§ **Input data**:
━━━━━━

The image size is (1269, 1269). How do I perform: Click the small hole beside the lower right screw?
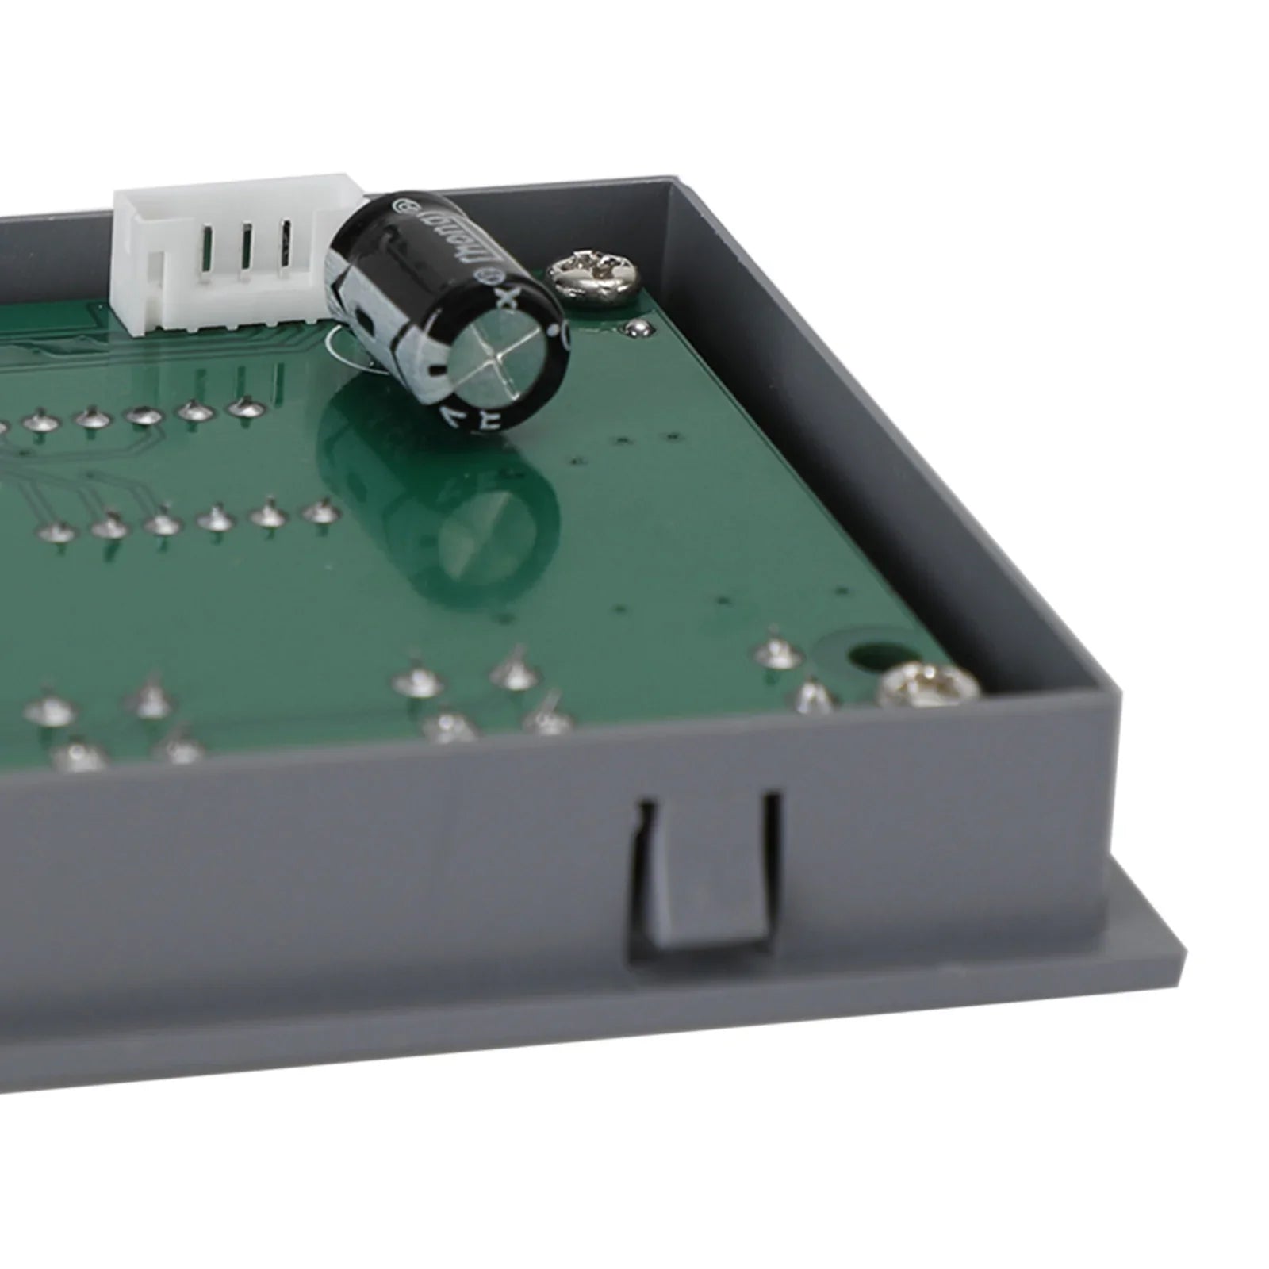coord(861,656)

━━━━━━

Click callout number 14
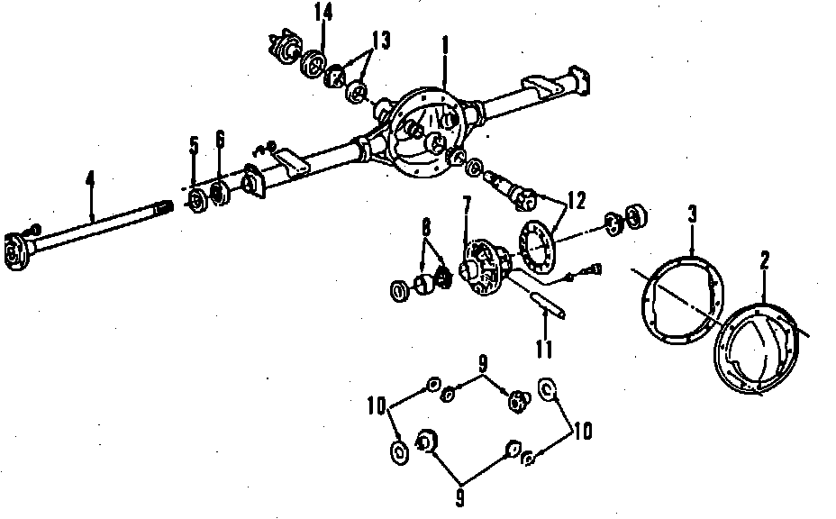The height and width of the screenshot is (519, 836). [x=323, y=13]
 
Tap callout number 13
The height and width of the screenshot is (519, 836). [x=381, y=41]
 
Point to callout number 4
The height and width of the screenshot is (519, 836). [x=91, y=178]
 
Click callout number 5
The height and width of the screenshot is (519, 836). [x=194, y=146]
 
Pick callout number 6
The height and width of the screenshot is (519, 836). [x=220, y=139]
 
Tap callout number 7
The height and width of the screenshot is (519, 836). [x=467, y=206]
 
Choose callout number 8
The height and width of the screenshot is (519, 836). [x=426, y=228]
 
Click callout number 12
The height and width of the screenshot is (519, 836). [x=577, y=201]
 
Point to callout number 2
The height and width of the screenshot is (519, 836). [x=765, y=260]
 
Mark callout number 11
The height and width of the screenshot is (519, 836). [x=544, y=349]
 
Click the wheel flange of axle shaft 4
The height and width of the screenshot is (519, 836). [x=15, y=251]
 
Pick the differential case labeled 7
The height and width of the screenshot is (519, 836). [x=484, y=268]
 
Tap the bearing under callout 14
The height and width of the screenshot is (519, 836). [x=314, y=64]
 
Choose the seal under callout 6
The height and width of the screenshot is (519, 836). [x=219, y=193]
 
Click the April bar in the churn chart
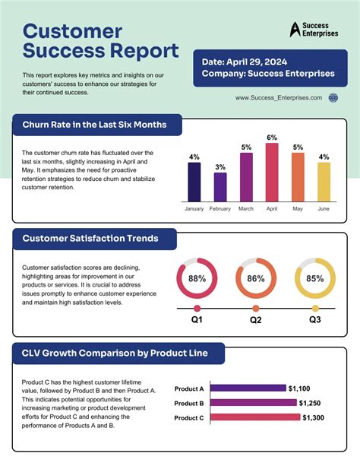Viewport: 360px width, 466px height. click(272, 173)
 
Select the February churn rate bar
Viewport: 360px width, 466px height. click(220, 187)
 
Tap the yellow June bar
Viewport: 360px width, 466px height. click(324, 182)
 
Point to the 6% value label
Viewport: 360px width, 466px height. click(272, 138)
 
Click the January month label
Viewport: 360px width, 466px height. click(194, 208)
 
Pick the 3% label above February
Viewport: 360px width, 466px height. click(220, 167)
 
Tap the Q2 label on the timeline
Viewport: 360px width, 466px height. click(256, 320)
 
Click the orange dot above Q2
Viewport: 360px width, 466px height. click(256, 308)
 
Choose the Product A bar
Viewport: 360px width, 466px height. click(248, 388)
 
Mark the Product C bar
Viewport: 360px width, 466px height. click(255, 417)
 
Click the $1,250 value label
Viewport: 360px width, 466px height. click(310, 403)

━━━━━━

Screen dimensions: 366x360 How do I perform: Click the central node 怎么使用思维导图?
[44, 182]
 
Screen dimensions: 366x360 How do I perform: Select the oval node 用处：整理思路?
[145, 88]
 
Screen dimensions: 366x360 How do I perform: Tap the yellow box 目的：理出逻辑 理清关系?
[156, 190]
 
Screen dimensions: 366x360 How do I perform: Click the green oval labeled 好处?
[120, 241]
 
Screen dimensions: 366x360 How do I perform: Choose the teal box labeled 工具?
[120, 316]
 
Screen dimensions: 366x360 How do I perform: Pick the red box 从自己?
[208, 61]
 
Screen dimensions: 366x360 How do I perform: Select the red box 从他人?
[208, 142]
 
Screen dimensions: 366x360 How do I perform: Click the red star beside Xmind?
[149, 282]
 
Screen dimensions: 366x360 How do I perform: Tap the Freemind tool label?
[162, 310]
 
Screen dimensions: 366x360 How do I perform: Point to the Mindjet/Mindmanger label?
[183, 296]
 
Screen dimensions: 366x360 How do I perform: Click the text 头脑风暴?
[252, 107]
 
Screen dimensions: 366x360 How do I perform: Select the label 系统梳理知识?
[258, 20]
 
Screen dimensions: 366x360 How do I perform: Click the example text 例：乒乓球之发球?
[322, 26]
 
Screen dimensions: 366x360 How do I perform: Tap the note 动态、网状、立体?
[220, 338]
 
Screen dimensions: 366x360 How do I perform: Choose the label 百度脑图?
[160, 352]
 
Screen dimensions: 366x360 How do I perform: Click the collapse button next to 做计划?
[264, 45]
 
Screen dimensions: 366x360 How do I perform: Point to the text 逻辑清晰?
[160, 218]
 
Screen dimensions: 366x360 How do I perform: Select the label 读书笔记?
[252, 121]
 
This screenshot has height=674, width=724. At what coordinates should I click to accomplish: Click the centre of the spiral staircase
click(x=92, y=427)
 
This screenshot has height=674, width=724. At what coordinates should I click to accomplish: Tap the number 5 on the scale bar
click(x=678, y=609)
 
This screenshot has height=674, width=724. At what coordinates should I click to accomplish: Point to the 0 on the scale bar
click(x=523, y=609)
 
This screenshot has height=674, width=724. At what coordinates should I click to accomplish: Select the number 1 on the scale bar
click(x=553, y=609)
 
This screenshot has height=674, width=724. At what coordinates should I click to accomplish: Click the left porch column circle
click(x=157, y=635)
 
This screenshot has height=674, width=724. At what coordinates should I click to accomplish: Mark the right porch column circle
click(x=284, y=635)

━━━━━━

§ **Problem to work on**: Quote the data verbatim, starting with the line that contains "the label 读书笔记?" and going on through the line that contains "click(x=523, y=609)".

§ **Written answer**:
Screen dimensions: 366x360 How do I perform: Select the label 读书笔记?
[252, 121]
 
This screenshot has height=674, width=724. At what coordinates should I click to accomplish: Click the centre of the spiral staircase
click(x=92, y=427)
 
This screenshot has height=674, width=724. At what coordinates should I click to accomplish: Tap the number 5 on the scale bar
click(x=678, y=609)
 
This screenshot has height=674, width=724. At what coordinates should I click to accomplish: Point to the 0 on the scale bar
click(x=523, y=609)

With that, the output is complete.